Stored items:
━━━━

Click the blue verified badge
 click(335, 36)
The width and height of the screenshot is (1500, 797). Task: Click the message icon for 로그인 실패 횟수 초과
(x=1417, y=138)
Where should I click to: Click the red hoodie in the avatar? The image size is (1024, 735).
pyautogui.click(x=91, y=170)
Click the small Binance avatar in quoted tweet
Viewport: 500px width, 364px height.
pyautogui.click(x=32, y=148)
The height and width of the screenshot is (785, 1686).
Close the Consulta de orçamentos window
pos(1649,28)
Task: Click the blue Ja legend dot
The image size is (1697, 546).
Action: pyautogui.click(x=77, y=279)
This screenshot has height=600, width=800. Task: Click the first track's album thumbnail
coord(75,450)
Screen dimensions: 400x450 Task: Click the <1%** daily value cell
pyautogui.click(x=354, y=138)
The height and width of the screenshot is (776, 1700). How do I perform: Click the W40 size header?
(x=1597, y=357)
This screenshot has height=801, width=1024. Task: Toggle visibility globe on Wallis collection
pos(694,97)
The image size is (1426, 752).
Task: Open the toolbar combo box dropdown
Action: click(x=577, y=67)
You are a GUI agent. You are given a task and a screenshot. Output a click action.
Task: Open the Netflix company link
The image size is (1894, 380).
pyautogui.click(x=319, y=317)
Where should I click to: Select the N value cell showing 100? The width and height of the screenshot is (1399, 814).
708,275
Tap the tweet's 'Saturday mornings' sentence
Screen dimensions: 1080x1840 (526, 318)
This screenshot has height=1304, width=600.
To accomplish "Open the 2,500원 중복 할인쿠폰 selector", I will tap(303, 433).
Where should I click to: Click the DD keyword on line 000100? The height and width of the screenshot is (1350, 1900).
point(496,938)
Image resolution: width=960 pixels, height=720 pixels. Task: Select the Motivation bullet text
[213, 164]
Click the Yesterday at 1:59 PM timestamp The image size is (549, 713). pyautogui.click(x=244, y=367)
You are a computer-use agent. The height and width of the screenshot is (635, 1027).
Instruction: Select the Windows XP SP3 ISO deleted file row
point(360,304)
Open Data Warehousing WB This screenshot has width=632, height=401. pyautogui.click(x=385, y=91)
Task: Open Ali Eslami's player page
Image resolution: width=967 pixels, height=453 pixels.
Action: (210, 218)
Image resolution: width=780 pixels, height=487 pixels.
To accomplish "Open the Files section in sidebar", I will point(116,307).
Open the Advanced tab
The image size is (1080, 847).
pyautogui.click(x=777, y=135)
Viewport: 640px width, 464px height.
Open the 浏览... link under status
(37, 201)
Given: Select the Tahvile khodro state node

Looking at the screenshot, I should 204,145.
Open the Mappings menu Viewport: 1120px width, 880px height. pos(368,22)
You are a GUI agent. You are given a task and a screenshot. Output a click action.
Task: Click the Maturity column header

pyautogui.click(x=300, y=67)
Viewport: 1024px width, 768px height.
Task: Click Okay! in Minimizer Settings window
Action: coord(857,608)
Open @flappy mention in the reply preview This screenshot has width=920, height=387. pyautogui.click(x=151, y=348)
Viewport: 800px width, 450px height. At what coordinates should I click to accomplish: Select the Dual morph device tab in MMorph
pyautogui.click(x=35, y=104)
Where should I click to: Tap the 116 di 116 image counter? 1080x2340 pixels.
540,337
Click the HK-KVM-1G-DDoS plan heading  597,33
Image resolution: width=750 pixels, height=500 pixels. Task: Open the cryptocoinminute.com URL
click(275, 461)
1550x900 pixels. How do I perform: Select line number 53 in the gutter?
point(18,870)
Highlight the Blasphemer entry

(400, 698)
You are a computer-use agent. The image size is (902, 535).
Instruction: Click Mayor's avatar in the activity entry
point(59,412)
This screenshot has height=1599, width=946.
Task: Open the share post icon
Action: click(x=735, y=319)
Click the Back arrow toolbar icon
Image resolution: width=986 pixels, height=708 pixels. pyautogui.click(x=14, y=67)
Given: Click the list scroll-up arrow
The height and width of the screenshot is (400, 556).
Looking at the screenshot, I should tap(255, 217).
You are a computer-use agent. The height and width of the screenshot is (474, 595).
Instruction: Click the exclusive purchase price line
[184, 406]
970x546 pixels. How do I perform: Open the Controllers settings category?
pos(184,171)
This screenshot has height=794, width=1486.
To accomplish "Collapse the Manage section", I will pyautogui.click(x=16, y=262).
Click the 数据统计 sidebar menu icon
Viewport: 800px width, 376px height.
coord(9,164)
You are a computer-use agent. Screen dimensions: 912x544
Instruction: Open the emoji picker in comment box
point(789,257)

━━━━

> **What is being asked**
Filter these records, keeping every line where the word "computer" occurs.

> **Solution for this problem**
You are a computer-use agent. The height and width of the screenshot is (635, 1027).
You are a computer-use agent. The image size is (902, 535).
You are a computer-use agent. The height and width of the screenshot is (474, 595).
You are a computer-use agent. Screen dimensions: 912x544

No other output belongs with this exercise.